▸ **Text to read**:
Step S22 to Step S25 in FIG. 2 will be further described below with embodiments. It is worth mentioning that the candidate layer selection module 112 may select the candidate layer in a manner of “small batches multiple times” so that the pruned model meets the compression specification. The compression specification will be further described below.

In an embodiment, the plurality of layers may include layers to be pruned, in which the compression specification may include the quantity of the layers to be pruned. In an embodiment, the quantity of the layers to be pruned is N. The candidate layer selection module 112 may set the quantity of the candidate layers to K, in which K is less than or equal to N. In an embodiment, K may be a factor of N, but the disclosure is not limited thereto. In other words, assuming that K is 1, the layer pruning module 113 merely prunes one layer from the model at a time, and Step S21 to Step S25 shown in FIG. 2 are repeatedly executed N times. On the other hand, assuming that K is equal to N, the layer pruning module 113 prunes N layers from the model at a time, and Step S21 to Step S25 shown in FIG. 2 are merely executed once.

In an embodiment, the compression specification may include an accuracy threshold. The compression specification module 115 may use a target evaluation data set to determine whether the pruned model meets the accuracy threshold. In other words, the user may input the target evaluation data set into the device 100 through the input-output device 150. The accuracy threshold is, for example, “97% of the accuracy of the unpruned model”. Alternatively, the accuracy threshold is, for example, “85%”, that is, the accuracy threshold may have nothing to do with the unpruned model. It is worth mentioning that Step S22 to Step S25 in FIG. 2 may be implemented sequentially based on (a) to (c) (the manner of “small batches multiple times”) as follows.

- (a) The candidate layer selection module 112 may set the quantity K of the candidate layers. Then, the layer pruning module 113 prunes merely K layers from the model at a time. The value of K is, for example, 1.
- (b) The compression specification module 115 may use the target evaluation data set to determine whether the model after pruning the K layers meets the accuracy threshold.
- (c) If the compression specification module 115 determines that the model after pruning the K layers meets the accuracy threshold, then the operation returns to (a), and (a) to (c) are sequentially executed again. On the other hand, if the compression specification module 115 determines that the model after pruning the K layers does not meet the accuracy threshold, then the operation is no longer executed.

In other embodiments, the compression specification module 115 may output the model after pruning the K layers in (b) through the input-output device 150 for user confirmation.

▸ **Record list**:
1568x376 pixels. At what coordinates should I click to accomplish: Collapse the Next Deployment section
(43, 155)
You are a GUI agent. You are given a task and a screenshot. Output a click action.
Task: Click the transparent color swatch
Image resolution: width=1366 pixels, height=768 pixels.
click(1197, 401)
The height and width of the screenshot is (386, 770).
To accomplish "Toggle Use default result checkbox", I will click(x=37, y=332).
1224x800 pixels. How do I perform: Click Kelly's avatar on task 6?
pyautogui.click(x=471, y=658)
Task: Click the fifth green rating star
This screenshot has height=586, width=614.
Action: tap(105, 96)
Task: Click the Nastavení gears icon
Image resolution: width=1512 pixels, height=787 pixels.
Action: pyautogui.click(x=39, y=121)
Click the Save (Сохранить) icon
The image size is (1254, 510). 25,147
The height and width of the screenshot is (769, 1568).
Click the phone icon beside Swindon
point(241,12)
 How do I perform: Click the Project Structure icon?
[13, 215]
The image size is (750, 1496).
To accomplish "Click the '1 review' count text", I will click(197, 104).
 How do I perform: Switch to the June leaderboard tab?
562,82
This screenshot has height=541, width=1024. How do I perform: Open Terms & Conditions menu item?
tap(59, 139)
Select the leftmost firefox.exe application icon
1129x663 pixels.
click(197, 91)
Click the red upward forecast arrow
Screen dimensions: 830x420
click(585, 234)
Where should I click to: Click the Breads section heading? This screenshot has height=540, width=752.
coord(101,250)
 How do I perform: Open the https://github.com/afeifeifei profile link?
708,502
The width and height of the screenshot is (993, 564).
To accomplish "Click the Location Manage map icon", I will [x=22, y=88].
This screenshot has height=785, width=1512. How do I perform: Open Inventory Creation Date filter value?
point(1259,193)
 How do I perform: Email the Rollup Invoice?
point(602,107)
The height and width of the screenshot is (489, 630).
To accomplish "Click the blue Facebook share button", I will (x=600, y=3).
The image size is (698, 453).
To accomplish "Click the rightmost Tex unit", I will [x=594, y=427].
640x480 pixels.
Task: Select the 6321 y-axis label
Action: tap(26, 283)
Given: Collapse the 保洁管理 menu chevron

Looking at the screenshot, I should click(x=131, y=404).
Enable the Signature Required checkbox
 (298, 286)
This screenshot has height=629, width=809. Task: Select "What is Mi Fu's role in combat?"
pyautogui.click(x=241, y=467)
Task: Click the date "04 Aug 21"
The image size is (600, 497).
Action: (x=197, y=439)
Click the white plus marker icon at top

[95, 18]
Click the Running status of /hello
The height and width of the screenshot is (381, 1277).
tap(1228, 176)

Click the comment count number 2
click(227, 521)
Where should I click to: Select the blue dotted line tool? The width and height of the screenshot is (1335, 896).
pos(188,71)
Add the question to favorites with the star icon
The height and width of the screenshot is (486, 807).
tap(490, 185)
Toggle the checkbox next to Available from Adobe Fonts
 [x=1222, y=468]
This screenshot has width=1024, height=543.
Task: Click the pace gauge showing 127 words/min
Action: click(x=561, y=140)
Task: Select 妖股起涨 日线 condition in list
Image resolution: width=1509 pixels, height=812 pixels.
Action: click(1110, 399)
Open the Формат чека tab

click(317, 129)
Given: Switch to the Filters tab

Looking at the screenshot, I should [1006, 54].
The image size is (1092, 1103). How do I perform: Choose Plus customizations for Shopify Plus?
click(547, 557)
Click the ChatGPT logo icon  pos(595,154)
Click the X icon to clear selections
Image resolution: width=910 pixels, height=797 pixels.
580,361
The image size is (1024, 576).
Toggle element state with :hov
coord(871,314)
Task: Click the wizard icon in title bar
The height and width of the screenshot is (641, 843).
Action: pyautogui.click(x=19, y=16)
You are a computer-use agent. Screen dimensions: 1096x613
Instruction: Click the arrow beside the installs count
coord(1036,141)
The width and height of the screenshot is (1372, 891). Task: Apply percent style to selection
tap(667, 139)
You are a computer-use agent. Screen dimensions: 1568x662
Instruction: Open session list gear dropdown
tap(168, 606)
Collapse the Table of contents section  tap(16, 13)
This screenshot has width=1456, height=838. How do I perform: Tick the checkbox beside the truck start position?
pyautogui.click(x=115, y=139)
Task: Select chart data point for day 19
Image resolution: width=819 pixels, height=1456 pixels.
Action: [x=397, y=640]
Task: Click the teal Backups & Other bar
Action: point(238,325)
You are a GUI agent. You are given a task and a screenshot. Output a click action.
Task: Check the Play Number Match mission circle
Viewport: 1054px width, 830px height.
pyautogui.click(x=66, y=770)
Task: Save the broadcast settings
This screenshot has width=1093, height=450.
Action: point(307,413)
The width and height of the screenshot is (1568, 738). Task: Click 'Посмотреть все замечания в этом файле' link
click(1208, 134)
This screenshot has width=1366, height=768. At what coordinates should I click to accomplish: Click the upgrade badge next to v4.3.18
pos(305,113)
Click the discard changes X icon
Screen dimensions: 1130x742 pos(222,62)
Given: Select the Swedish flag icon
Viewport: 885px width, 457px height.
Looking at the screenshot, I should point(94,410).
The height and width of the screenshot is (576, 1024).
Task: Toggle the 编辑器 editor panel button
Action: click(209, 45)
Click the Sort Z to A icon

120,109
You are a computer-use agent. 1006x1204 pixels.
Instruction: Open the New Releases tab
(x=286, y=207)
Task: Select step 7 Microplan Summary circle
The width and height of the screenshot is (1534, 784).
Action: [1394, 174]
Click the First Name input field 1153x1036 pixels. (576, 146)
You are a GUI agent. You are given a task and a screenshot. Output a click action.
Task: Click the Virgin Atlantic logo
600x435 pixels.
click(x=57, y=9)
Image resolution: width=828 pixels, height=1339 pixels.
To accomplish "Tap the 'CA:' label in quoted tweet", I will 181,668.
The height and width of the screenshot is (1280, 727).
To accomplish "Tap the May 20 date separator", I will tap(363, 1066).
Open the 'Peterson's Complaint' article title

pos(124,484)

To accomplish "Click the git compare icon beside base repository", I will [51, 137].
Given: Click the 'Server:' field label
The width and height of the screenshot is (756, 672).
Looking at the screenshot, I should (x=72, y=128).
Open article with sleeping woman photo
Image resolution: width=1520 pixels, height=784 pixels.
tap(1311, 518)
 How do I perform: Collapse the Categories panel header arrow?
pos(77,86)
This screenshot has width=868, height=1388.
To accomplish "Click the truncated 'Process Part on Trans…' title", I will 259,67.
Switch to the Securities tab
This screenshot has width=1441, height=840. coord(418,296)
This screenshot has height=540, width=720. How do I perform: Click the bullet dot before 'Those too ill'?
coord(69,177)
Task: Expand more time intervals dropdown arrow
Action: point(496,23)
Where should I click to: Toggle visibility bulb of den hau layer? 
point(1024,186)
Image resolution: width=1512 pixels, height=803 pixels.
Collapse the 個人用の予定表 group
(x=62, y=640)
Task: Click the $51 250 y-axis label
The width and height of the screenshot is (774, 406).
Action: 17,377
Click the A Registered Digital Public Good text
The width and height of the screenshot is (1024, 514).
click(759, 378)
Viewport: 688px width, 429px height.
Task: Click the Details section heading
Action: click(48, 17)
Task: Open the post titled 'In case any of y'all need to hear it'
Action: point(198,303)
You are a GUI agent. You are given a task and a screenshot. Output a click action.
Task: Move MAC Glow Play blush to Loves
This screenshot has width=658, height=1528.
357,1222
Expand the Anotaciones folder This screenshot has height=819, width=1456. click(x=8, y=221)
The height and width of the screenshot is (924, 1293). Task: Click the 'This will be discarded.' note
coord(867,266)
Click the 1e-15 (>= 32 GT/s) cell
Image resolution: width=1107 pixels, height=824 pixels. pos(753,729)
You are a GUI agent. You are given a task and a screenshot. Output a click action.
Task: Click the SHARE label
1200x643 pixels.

▸ **To do**:
In the layer pruning text above, how many times are Step S21 to Step S25 executed when K is 1?

▸ **Solution to this task**:
N times, where N is the quantity of the layers to be pruned.